> [SET EXERCISE 1] Summarize the passage on Harry Jaffa in two sentences.

> [SOURCE DOCUMENT]

******

One of the political philosopher Leo Strauss’s first American students, Jaffa liked to quote his mentor’s favorite medieval aphorism, Solet Aristoteles quaerere pugnam, “Aristotle is accustomed to seeking a fight.” So was Harry, and the debates he launched, or joined, served not only to keep conservatives in fighting form but also to teach them what was worth fighting for and why.

Harry Jaffa’s First Big Political Bout

The first big political debate he took part in involved a couplet near the end of Barry Goldwater’s acceptance speech at the 1964 Republican National Convention: “I would remind you that extremism in defense of liberty is no vice. And let me remind you also that moderation in the pursuit of justice is no virtue.” The lines came from Harry’s draft. Goldwater—whom Democrats and, more maliciously, liberal Republicans already had spent months denouncing as an extremist—loved them, and insisted they be included in the final text. Goldwater decided to own his so-called “extremism,” as Martin Luther King Jr. had done on behalf of the “extremism” of civil disobedience several months before in his “Letter from Birmingham Jail.”

‘Extremism in defense of liberty is no vice. And let me remind you also that moderation in the pursuit of justice is no virtue.’

But in Goldwater’s case, all hell broke loose. American liberalism, then at the zenith of its power and self-confidence, thought it commanded the right side of history; the future belonged to it; and anyone who couldn’t see that was an idiot, a fanatic, or both. When Goldwater won only six states, liberalism seemed vindicated. But Harry was not persuaded.

He insisted that conservatism had to challenge liberalism at its premises, at the roots. Human beings are free, he argued, which means that the future cannot be determined; we cannot know if it will be better or worse than the present or the past. Nor have the truths of human nature, the rational standards by which to determine better or worse, been anachronized, as liberals presumed. Liberals still call any fundamental dissent from their precepts “extremist,” but Jaffa early on encouraged conservatives to stand up boldly for the truth and not to sell their principled inheritance for a bowl of progressive porridge. Ronald Reagan’s victory in 1980 was the fruit of that “extremism,” and of his prudence in not repeating Goldwater’s line!

******

> [SET EXERCISE 2] Pull out every line of the entries that contains the word "height", and treat a difference in letter case as a mismatch.

Items from a dataset:

******

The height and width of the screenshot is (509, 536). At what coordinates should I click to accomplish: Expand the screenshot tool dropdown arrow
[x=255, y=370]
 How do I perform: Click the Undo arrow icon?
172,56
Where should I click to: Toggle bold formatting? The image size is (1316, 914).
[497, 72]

******

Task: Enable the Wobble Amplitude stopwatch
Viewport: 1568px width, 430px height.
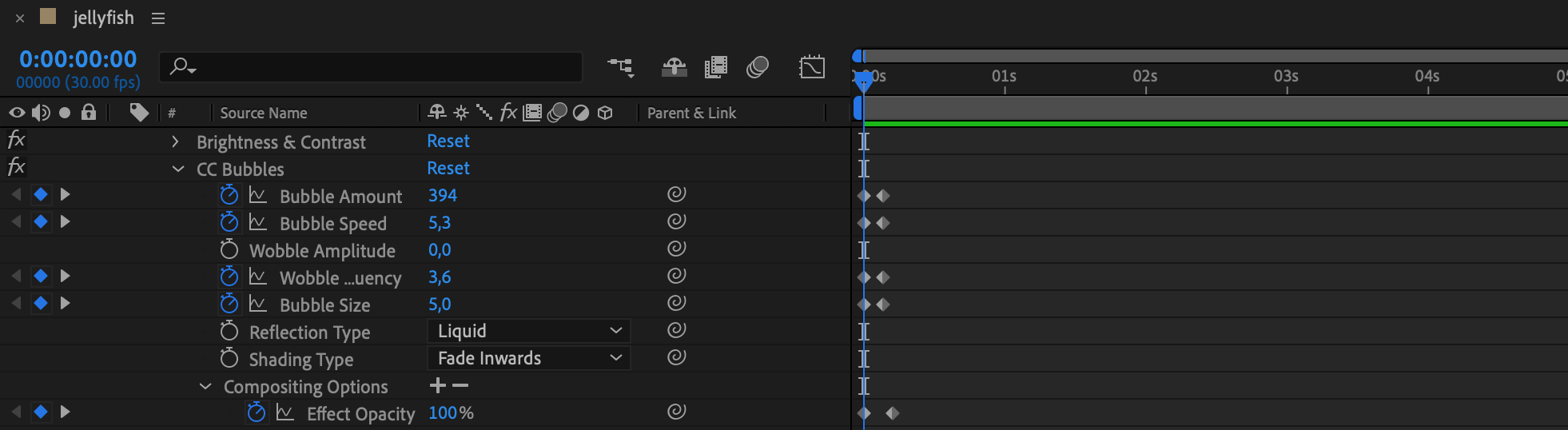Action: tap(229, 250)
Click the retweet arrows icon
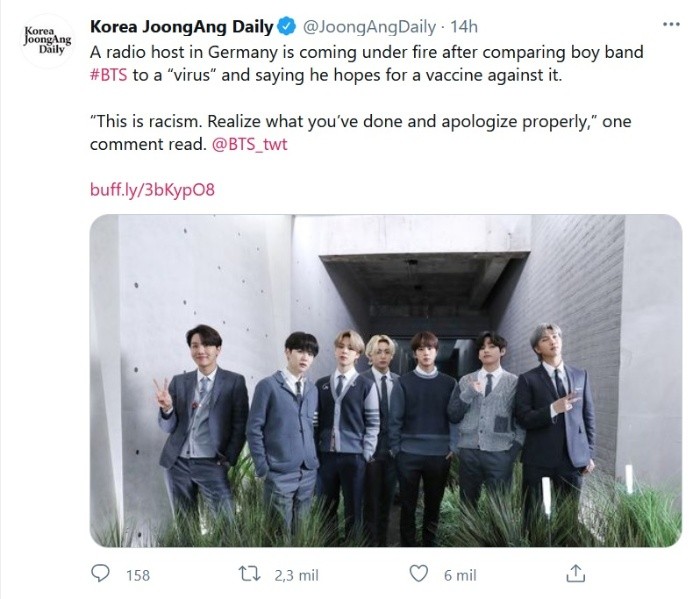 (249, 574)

******

> [REPLY 1] Harry Jaffa, one of Leo Strauss's first American students, drafted the lines in Barry Goldwater's 1964 acceptance speech saying that extremism in defense of liberty is no vice and moderation in the pursuit of justice is no virtue. When Goldwater won only six states and liberalism seemed vindicated, Jaffa was not persuaded and urged conservatives to challenge liberalism at its roots, and Ronald Reagan's 1980 victory was the fruit of that "extremism."

> [REPLY 2]
The height and width of the screenshot is (509, 536). At what coordinates should I click to accomplish: Expand the screenshot tool dropdown arrow
Viewport: 1568px width, 430px height.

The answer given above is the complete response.